A LETTER TO MY CLERGY FRIENDS, TO MYSELF, TO THE WORLD
“Our thoughts and prayers are with you…”
The last two decades have been riddled by terrorism, natural disasters, and heinous acts of social injustice. Initially, we were shocked. When the twin towers sent smoke billowing into the sky on September 11th, we watched in absolute horror. The following weeks served as a
testament to the American spirit and how we could come together…for a time. Then, one by one, atrocities seemingly began to abound. School shootings, night club massacres, bombings, floods, hurricanes, injustices afflicting many groups…the list built. As these moments came and went, the words, “Our thoughts and prayers are with you,” started becoming trite. People began to decry the phrase’s usage due to the lack of outcome and a sense of insincerity—we wanted prayers to be answered. And answered the way in which they were presented.
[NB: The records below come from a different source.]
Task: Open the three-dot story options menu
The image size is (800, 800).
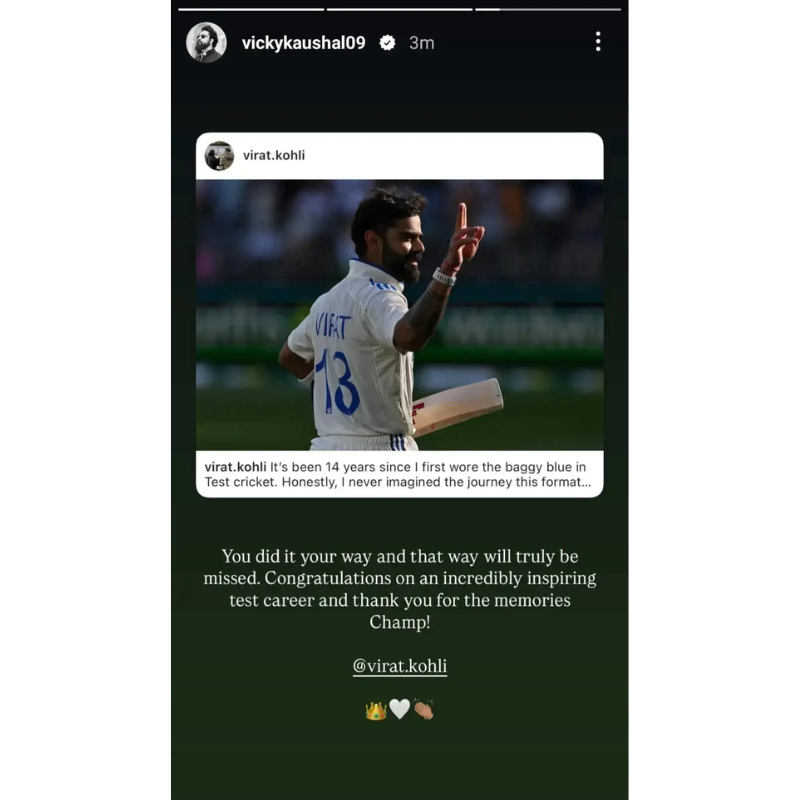Action: 598,41
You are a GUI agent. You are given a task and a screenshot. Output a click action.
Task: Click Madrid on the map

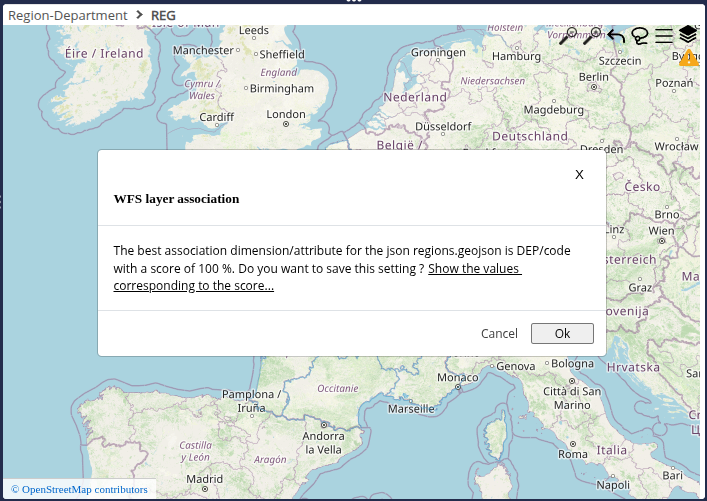pyautogui.click(x=204, y=480)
In essence, people were treating (and still treat) God like a cosmic coke machine, expecting that the heinous crimes against humanity and the loss of life would cease simply because we were ‘prayin hard enough’. Now, it seems that our patent response of, “Our thoughts and prayers are with you…” has become a tagline that isn’t even accompanied by prayers. Or thoughts, for that matter. Sometimes I think they’ve become mere meaningless words. (I know that many of us humbly pray and do so with intentionality, but much of the outside world does not).
Because we want action.
We don’t want to sit faithfully and pray, awaiting the Marvel-esque God to sweep down and avenge the evils done to us. So, we march. We organize. We speak out. And we should. We are called to speak out against hatred and we have a sacred desire to come together in community to try to make this world a better version of itself through our actions. But we shouldn’t lose the true sense of prayer, nor should we cease reminding those around us of its power and importance. Luke 11:1-13 provides step-by-step instructions for us. “How do we pray?” could also have meant, “How should we pray when we’ve lost hope; or, have no idea how to ask/discern what’s best for us?” Our congregations and ourselves need reminding—the WORLD needs reminding—that prayer is the most potent tool in our everyday toolbox. Reteaching those around us (and perhaps ourselves) that prayer is more about a relationship with God, and is less about controlling the free will of others, is of paramount importance these days.
When travesties occur, our thoughts and prayers do matter; we have to remind ourselves of that. We may not always get what we want, but we will be granted the grace to help one another through our darkest moments. The times of trial only come when we face them alone—that is something we too often forget.
Perhaps a prudent plan for preaching Luke on Proper 12 would involve walking people through The Lord’s Prayer with intentionality. What does it really say? What is it really asking for? The people sitting in church on Sunday are most likely on auto-pilot during The Lord’s Prayer (thinking of lunch when ‘daily bread’ is mentioned) and aren’t being intentional about the prayer at all. If we're honest with ourselves, some of the priests/pastors/ministers are guilty, too. But if we can successfully walk our people, and ourselves, through the lines of Jesus’ recommendation for prayer, maybe new meanings will emerge. If we think about what we’re praying for, our prayers will become more about encountering the Holy in times of joy, need, sorrow, and pain, and less about “Okay, God, I prayed. Now make all this go away.” Because, to quote the funny commercial, “That’s now how this works. That’s not how ANY of this works.”
If you’ll remember, Christ prayed multiple times to be taken from the hands of his enemies while in Gethsemane. Was he delivered from captivity and death? No. But he prayed anyway. I have to believe that, during those frightening moments, Christ’s heartfelt prayers were answered. They were answered with a sense of grace that gave him the courage to keep moving, regardless of the outcome. That’s the point of prayer: to remember God’s promise of salvation and that, while we ask, we may not always get what we ask for, but in the words of theologian Mick Jagger, we’ll get what we need. In the end, God will recognize part of Godself in us.
Preaching on the power of prayer—and the importance of it—is something we should never stop doing. Just like we should never stop praying. By reminding people to connect or reconnect with the words they’re praying while they’re praying them, we’re repairing a broken promise typed out in response or said aloud in rote tones…
Because our thoughts and prayers really will be with them. And within us.